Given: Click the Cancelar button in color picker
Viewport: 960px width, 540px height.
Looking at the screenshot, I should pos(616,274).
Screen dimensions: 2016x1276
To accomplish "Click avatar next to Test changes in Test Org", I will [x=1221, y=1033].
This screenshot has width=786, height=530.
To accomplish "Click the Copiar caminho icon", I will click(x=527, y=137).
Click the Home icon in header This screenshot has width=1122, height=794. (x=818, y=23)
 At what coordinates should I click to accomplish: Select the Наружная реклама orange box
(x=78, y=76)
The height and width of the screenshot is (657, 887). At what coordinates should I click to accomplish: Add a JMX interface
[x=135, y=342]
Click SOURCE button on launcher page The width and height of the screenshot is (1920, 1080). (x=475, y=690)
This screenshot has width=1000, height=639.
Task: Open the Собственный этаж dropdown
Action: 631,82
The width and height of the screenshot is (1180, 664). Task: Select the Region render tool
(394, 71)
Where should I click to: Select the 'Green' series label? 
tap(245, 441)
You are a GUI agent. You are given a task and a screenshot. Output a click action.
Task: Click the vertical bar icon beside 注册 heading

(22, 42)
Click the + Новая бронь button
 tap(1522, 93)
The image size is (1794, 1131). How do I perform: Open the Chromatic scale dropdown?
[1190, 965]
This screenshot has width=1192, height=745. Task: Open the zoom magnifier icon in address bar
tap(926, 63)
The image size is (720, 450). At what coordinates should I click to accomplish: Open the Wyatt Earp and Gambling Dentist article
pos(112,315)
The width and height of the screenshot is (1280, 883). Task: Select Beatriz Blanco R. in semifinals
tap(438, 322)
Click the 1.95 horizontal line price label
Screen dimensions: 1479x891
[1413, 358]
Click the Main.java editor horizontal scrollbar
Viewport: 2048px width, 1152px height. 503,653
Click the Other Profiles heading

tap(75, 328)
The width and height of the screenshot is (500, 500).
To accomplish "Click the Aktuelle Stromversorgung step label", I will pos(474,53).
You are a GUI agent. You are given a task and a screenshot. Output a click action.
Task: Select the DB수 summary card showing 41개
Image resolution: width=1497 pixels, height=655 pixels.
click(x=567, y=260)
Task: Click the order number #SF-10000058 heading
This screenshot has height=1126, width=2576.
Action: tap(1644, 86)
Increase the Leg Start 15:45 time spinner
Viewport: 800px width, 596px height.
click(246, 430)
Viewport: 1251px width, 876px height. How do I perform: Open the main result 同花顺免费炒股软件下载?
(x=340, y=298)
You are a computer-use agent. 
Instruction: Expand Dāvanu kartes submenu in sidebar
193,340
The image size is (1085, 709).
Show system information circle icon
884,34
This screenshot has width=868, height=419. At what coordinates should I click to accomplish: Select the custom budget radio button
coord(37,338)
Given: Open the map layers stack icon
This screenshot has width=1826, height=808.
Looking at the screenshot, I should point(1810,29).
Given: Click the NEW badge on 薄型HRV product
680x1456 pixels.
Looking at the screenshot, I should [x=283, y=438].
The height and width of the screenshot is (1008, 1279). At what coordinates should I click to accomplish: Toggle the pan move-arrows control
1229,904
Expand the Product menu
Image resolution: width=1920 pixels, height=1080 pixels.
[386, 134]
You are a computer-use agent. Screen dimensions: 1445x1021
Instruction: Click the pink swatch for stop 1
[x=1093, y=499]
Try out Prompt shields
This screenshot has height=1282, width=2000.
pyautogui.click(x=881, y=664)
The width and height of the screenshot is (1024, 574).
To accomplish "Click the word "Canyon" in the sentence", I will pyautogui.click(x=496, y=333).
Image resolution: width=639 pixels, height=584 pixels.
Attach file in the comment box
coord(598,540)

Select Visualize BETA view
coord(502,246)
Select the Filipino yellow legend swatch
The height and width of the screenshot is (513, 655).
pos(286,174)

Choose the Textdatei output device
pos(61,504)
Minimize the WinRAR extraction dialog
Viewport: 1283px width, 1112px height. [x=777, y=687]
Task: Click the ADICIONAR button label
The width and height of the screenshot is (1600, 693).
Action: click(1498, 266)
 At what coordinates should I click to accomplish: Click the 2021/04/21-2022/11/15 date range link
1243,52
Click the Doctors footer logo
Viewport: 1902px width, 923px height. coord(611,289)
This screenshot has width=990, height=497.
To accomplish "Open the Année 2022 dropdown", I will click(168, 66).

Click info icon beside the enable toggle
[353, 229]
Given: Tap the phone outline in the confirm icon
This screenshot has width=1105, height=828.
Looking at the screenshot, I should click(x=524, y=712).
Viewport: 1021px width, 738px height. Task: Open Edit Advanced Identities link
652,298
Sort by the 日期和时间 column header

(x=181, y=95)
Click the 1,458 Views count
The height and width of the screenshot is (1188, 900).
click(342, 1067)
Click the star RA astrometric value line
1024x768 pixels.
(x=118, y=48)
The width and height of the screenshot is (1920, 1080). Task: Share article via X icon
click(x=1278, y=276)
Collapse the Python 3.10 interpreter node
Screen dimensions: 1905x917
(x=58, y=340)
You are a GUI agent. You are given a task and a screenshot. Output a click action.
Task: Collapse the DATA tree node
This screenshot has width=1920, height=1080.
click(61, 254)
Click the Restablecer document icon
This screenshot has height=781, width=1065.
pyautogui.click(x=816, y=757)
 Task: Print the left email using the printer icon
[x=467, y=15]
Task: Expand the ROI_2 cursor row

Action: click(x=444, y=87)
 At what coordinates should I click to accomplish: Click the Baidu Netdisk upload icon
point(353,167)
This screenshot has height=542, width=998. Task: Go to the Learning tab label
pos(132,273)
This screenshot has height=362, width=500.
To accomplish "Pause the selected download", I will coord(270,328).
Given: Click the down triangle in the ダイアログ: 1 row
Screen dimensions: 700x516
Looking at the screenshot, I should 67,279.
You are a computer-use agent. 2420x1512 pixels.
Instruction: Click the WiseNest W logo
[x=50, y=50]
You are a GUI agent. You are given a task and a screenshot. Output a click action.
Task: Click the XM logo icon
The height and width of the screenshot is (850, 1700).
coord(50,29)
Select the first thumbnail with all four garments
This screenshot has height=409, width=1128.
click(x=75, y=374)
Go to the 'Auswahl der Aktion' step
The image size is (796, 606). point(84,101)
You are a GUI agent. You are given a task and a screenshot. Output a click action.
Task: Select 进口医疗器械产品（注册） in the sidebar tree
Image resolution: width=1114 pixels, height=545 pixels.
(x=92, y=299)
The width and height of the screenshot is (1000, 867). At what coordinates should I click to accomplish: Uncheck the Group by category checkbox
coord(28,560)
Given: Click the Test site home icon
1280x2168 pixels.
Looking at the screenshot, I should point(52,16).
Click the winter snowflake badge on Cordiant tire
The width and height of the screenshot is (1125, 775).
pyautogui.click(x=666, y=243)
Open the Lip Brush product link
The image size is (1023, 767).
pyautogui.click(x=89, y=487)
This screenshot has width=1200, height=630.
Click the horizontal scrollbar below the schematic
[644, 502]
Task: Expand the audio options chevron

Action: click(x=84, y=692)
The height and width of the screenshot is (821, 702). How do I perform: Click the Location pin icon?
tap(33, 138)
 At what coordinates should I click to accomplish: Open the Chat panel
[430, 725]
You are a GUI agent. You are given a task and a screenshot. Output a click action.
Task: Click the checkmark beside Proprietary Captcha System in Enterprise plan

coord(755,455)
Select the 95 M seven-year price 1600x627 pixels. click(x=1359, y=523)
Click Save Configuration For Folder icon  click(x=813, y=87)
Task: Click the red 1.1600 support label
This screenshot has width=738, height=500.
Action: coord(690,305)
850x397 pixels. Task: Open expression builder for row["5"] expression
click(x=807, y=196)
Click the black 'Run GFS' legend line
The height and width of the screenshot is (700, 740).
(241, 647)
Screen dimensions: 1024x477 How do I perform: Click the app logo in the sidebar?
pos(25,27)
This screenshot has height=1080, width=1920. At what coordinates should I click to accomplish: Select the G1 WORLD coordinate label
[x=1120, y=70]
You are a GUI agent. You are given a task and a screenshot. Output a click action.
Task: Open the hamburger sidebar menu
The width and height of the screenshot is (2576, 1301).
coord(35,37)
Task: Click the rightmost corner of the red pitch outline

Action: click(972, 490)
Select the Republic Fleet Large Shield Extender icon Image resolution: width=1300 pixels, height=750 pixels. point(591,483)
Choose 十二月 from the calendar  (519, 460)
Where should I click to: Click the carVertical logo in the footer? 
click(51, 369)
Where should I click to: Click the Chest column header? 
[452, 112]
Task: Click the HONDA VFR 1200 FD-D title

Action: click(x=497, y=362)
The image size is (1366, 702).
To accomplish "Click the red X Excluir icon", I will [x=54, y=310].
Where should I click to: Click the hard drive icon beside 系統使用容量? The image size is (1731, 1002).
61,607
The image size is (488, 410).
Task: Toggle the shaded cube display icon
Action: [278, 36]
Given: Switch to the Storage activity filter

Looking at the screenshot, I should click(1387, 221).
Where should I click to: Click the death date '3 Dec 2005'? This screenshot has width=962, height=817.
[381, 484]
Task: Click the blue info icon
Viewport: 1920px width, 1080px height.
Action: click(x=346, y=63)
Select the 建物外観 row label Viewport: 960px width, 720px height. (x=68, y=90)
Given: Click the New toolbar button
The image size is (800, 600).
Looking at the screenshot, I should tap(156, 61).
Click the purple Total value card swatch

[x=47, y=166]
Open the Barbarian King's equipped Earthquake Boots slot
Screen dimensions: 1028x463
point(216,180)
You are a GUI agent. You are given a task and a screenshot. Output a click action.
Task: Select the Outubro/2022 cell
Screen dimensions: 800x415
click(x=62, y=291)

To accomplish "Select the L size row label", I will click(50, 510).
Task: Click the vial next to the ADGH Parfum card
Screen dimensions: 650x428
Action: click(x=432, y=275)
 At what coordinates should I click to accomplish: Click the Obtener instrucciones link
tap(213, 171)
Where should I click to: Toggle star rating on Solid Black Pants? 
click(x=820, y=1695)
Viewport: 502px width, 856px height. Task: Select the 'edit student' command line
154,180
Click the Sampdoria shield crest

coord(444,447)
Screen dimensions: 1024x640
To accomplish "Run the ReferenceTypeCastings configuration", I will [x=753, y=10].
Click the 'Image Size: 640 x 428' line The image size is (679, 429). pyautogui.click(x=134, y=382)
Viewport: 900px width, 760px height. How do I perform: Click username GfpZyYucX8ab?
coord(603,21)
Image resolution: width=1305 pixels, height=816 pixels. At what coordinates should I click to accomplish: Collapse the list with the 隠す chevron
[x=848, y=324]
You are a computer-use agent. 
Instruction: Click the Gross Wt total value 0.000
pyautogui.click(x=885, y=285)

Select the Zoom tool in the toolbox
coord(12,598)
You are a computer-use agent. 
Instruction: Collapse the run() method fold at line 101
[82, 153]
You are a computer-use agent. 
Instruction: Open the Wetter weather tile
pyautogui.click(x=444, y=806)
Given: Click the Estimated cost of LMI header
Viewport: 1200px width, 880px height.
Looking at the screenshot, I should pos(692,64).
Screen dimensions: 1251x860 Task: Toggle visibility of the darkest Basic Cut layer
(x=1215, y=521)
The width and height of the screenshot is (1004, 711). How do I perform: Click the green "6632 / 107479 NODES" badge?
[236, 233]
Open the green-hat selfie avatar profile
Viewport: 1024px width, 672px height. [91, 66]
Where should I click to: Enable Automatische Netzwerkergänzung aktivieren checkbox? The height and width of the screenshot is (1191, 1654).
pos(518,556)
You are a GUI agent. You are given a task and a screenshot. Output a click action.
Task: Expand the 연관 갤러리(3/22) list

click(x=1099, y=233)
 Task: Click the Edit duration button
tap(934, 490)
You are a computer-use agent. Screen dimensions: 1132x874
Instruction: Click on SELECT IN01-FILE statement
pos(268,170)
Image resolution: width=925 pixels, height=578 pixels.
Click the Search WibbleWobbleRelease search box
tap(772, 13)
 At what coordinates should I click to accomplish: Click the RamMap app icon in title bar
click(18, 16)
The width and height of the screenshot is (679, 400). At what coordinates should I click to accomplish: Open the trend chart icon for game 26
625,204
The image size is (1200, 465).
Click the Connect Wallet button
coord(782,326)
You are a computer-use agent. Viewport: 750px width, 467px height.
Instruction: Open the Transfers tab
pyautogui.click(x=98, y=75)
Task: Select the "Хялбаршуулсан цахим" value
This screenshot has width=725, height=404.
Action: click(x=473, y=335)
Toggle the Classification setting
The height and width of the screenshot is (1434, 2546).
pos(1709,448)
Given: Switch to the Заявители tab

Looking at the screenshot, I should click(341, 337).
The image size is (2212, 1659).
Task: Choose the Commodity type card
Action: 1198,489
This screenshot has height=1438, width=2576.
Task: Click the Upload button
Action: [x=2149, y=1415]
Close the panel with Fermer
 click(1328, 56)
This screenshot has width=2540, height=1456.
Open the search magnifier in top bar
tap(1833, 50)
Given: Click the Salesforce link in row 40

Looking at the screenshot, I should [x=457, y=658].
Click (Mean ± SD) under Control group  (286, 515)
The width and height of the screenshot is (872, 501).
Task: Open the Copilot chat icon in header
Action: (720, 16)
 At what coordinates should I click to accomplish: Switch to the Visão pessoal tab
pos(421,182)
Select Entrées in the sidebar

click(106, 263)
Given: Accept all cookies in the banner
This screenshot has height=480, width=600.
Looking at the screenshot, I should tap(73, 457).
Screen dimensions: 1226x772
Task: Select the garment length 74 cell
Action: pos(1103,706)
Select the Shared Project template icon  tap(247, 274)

________________________

* Your task: Write out the lines again, starting at the one that contains "The height and width of the screenshot is (657, 887)." and ending at the one that contains "tap(926, 63)", and substitute "Diatonic" for "Chromatic". Leave everything else unchanged.

* Solution for this problem:
The height and width of the screenshot is (657, 887). At what coordinates should I click to accomplish: Add a JMX interface
[x=135, y=342]
Click SOURCE button on launcher page The width and height of the screenshot is (1920, 1080). (x=475, y=690)
This screenshot has width=1000, height=639.
Task: Open the Собственный этаж dropdown
Action: 631,82
The width and height of the screenshot is (1180, 664). Task: Select the Region render tool
(394, 71)
Where should I click to: Select the 'Green' series label? 
tap(245, 441)
You are a GUI agent. You are given a task and a screenshot. Output a click action.
Task: Click the vertical bar icon beside 注册 heading

(22, 42)
Click the + Новая бронь button
 tap(1522, 93)
The image size is (1794, 1131). How do I perform: Open the Diatonic scale dropdown?
[1190, 965]
This screenshot has width=1192, height=745. Task: Open the zoom magnifier icon in address bar
tap(926, 63)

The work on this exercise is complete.